The report says: “Detainees were held incommunicado, often for several weeks. Many alleged that they were tortured or otherwise ill-treated.” It details the case of one suspect, a Syrian resident of Yemen, who was held for 38 days, beaten, whipped and tortured with electric shocks.
The report added that despite an amendment to the Emergency Law supposedly limiting its scope to “terror” and drug crimes, thousands of opposition activists remained in detention without trial or charge.
Torture and ill-treatment of suspects by police was “systematic”, the report alleged. It detailed the case of Taha Abdel Tawwab Mohamed, a medical doctor who said he was stripped and beaten by State Security Investigation Service officers because he supported presidential contender Mohamed ElBaradei.
The issue of freedom of expression in Egypt was also a big concern in the report. It said: “The authorities maintained curbs on freedom of expression and the media. Politically sensitive reports were suppressed. Candidates for parliamentary elections using slogans deemed to be religious were disqualified. Government critics faced prosecution on criminal defamation charges.”
There were also stringent measures controlling freedom of assembly, the report said, with police disrupting campaign rallies by the Muslim Brotherhood and arresting many of their members.
Women “continued to suffer discrimination” and were particularly vulnerable in the allocation of housing during evictions. Elsewhere, residents living in designated “unsafe” accommodation “continued to live in grossly inadequate” conditions, while up to 12,000 families in the slum city of Manshiyet Nasser in eastern Cairo were still living amid unstable rocks and cliffs.
Much of the rest of the report, which deals with human rights abuses from across the world, focusses on crimes committed by other regimes across the Middle East.
It said: “Those who dared to speak out in favour of greater freedoms, against their government or in defence of human rights, did so at their peril.

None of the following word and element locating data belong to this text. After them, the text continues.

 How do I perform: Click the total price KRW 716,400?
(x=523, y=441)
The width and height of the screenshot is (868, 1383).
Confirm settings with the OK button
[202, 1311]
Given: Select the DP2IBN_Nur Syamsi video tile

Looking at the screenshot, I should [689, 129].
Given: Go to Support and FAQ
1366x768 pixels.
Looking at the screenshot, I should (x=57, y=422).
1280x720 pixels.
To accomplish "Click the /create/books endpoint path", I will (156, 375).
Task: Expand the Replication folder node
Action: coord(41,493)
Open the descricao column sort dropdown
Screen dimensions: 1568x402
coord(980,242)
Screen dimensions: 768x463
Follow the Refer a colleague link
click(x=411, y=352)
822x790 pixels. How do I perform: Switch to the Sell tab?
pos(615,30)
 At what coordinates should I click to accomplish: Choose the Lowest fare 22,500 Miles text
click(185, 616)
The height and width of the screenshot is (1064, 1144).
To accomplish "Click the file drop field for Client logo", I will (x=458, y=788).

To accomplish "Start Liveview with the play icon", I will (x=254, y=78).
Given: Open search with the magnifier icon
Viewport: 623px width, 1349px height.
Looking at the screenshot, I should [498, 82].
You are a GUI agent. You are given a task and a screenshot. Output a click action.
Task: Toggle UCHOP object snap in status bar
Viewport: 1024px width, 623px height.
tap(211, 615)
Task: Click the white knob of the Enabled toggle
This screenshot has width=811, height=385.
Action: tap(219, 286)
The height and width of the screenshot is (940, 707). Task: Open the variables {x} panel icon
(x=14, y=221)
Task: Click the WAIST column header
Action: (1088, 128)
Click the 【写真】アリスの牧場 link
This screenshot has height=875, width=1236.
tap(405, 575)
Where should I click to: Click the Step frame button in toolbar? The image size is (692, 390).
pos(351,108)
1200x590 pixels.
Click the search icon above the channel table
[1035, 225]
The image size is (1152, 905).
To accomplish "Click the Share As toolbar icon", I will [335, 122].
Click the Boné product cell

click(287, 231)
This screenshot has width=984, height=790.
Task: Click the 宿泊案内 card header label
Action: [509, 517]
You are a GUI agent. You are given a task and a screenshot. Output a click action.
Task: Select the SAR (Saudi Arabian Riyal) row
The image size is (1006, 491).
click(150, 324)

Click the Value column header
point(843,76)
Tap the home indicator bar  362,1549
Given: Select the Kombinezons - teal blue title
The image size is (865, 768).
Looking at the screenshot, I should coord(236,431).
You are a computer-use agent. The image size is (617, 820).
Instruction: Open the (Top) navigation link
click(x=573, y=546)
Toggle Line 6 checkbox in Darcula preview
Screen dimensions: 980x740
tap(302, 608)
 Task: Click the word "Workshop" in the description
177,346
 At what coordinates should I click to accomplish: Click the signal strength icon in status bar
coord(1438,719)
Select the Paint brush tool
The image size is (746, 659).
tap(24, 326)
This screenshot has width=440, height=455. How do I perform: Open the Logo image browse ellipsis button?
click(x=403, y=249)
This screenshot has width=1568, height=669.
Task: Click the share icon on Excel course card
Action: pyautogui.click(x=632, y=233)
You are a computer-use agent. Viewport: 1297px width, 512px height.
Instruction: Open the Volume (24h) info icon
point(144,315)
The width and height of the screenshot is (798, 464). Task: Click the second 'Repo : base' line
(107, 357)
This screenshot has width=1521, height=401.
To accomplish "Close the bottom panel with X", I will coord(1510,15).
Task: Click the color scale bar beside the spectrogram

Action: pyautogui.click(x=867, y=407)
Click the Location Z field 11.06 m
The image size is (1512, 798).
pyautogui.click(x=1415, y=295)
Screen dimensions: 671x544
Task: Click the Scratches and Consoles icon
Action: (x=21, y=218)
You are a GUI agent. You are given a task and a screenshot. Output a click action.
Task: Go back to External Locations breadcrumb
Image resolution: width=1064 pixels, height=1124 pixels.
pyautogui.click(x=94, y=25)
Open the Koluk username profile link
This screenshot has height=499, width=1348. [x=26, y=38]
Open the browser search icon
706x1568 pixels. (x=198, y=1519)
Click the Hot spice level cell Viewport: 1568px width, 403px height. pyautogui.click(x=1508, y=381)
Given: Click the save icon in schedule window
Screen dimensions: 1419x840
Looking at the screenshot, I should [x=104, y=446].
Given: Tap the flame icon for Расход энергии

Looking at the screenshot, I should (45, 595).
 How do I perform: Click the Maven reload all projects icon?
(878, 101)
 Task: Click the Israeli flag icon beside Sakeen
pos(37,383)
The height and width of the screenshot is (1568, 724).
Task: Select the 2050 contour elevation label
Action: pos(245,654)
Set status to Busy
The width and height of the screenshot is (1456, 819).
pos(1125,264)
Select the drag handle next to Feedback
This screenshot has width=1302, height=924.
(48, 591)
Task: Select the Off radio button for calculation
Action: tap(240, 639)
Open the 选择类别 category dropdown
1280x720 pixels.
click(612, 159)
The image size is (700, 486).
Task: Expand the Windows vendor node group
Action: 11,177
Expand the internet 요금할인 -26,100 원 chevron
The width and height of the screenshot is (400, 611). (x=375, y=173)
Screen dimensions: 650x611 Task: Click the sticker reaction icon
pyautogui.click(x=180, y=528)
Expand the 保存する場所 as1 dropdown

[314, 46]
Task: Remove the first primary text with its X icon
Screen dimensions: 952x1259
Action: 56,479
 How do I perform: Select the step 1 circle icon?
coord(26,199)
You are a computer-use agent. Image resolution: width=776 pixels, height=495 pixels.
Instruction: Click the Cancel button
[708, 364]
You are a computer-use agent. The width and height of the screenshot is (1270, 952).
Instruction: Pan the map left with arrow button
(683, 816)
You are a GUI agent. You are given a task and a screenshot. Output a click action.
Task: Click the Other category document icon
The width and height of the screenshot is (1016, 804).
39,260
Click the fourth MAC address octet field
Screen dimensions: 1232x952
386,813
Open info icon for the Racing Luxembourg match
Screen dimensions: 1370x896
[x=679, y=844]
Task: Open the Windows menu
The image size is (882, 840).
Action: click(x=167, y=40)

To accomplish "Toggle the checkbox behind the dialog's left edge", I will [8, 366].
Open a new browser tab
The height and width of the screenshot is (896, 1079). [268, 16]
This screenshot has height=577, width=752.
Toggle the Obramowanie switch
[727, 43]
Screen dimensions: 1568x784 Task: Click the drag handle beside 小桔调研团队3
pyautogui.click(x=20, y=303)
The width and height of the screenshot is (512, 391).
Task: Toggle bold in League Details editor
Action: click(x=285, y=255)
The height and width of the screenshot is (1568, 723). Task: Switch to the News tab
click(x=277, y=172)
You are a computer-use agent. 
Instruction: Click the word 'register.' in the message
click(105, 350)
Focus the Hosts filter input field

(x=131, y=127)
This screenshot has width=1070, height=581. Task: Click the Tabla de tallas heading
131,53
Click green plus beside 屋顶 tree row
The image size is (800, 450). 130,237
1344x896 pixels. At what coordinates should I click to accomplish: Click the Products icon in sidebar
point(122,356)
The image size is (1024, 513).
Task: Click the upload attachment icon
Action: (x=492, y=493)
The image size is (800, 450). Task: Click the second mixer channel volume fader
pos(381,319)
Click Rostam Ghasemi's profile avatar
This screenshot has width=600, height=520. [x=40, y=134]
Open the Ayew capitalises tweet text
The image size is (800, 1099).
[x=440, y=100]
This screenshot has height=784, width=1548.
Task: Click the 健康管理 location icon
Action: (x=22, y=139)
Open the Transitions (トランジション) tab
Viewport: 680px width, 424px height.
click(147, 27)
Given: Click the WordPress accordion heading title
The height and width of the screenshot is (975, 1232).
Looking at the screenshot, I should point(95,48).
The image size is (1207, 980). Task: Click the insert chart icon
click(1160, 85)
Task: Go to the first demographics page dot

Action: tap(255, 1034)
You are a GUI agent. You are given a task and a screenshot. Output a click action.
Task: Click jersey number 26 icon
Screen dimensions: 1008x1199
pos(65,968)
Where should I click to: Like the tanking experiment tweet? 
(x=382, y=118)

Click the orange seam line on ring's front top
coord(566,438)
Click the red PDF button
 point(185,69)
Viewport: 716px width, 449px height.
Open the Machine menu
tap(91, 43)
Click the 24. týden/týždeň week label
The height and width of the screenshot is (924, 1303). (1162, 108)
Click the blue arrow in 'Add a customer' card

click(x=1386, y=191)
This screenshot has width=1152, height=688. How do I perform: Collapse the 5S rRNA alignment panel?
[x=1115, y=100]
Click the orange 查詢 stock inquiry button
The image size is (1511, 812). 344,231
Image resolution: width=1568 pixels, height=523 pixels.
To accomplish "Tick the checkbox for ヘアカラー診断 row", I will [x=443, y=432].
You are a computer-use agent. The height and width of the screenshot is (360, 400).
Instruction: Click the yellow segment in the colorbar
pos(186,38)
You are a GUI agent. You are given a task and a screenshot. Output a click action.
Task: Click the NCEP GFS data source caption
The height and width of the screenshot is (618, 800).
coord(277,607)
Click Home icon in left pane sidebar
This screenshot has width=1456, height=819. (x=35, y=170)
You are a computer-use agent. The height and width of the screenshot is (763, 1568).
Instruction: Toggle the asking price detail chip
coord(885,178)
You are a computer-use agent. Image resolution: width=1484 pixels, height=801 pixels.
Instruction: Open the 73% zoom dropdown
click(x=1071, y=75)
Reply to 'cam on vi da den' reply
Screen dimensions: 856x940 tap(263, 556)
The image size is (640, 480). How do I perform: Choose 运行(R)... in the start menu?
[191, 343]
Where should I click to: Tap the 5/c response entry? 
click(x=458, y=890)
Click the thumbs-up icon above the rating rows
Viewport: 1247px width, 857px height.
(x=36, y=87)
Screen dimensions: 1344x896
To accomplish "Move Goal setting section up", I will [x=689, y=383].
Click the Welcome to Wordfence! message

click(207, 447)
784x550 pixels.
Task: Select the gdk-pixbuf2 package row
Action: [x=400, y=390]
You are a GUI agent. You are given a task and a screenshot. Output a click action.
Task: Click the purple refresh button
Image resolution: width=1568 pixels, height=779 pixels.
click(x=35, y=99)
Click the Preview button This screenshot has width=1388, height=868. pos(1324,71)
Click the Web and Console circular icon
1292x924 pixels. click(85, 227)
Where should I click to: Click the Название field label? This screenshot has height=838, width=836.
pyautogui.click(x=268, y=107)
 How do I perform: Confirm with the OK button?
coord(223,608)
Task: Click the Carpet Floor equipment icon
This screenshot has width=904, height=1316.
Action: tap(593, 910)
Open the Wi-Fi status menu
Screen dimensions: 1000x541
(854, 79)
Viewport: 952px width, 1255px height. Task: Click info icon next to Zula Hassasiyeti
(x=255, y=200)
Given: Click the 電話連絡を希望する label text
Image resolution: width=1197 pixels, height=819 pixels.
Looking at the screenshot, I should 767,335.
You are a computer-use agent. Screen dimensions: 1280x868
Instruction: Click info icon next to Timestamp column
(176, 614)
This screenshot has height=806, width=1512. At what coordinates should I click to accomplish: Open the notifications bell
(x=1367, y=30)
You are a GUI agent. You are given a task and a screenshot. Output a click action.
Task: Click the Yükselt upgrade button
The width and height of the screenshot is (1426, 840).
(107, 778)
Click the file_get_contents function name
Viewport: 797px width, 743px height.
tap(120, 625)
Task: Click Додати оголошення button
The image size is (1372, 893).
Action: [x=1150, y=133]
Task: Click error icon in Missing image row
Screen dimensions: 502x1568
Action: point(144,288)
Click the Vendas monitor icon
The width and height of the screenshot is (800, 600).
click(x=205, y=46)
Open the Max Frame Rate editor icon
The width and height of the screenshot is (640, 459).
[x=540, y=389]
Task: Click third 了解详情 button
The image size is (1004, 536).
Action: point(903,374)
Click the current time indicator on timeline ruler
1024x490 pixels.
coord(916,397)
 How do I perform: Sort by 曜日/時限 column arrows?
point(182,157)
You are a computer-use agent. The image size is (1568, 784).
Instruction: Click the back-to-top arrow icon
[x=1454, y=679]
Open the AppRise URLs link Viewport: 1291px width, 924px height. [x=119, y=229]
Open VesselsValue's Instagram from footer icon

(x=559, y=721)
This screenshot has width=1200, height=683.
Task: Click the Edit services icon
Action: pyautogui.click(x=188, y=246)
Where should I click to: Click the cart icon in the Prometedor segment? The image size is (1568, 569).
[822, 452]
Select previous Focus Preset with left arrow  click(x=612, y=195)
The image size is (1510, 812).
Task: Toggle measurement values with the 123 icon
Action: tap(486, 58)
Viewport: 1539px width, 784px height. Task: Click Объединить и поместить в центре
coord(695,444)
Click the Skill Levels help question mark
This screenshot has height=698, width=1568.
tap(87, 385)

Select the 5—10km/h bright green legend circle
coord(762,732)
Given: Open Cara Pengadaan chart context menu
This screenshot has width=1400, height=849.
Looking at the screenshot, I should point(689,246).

In these and other states, the forces of repression – the shadowy, all-powerful and unaccountable secret police – were never far away.“
The national bar association of Syria was singled out, accused of targeting and striking off a leading human rights lawyer who had reported on trials before the notorious special security court.
Iran also came under fire for staging “show trials” of people accused of fomenting dissent after the 2009 presidential election, while in the Palestinian territories both Fatah and Hamas stand accused of “turning the screw” on opposition members. There were also criticisms of Tehran’s frequent use of the death penalty, which Amnesty said was second only to China and was being used with “evident intent to terrorize”.
The report also turned its spotlight on one of the biggest Middle East news events of last year, the Israeli raid on the Turkish aid flotilla carrying supplies to the besieged Gaza Strip. Amnesty noted that Israel’s own investigation into the incident “lacked independence”, and also criticized the Israeli government’s probe into Operation Cast Lead, the attack on Gaza in late 2009.
The report said: “Israel’s domestic investigations were flawed, lacking independence and even acknowledgement of the extent of civilian casualties that Israeli forces had caused.” Hamas, meanwhile, failed to conduct even a “semblance” of an inquiry into allegations that its rockets had targeted civilian areas.
Salil Shetty, Amnesty International's secretary general, said that in light of events in the Middle East and North Africa, “the human rights revolution now stands on the threshold of historic change.”
He added: “People are rejecting fear. Courageous people, led largely by youth, are standing up and speaking out in the face bullets, beatings, tear gas and tanks. This bravery – combined with new technology that is helping activists to outflank and expose government suppression of free speech and peaceful protest – is sending a signal to repressive governments that their days are numbered.”